Washington state road workers compete in ROADeo, where success is measured by inches
Michael Leeberg, a road crew worker from Mason County, successfully backed up a dump truck and snowplow without knocking over any of the tightly spaced drinking cups laid out to challenge him.
“Just stay focused,” he said of his run through an obstacle course that included the Dixie cup backup test.
“And make sure to watch your mirrors, your surroundings and where your plow is going,” he added.
Knowing how to handle the plow was easier said than done for a Mason County worker who doesn’t see much snow in his Puget Sound environment, he said.
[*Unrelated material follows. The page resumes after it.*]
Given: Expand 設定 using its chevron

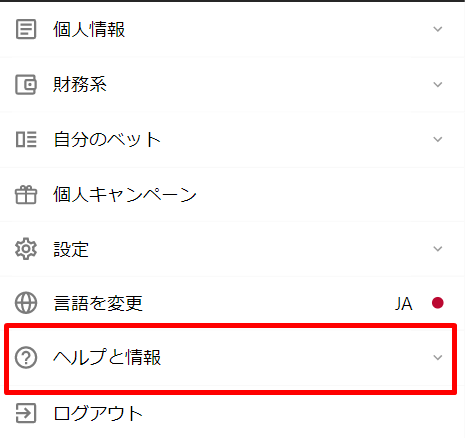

Road crew workers from across Washington state competed Wednesday in three challenges behind the controls of the dump truck snowplow, a loader and a backhoe.
They were in Spokane as part of the fall meeting of the Washington State Chapter of the American Public Works Association.
Known as the ROADeo, the competition is both a test of the workers’ skill and a chance for education and training, said Dan Wesley, a construction inspector from the city of Covington in King County.
He said road and street crew workers think of themselves as “the other first responders.”
When snow falls or a flood rips through a roadway, they are the public employees who people count on to clean up the mess and get the road reopened, he said.
This year’s ROADeo outside Avista Stadium on North Havana Street is the sixth time the event has been held in the state. Winners will advance to a national competition.
It followed a full day of training on Wednesday.
One of the more intriguing challenges involved using a backhoe bucket to pick up small balls on top of orange roadway cones and deposit the balls inside a waste basket without moving the cones.
Again, it was a competition decided by inches.
The loader competition required the drivers to push small wooden blocks off the top of larger concrete blocks without touching the concrete blocks.
“Some of these folks make it look really easy,” Wesley said.
Hank Robinson, a driver from Clark County, said, “It’s harder than it looks. I did better than I thought I was going to do.”
Scott Hiam, also from Clark County, said he gets plenty of opportunity to remove snow since his road district is in the higher elevations of southwest Washington.
“It’s fun plowing snow,” he said. “It gets a little sketchy when it gets icy.”
In all, 52 workers qualified for the competition, including six from Spokane County. They are Ken DeGon, Matt Durheim, Carl Kent, Jeff Luiten, Richard Salinas and Levi Scrimsher.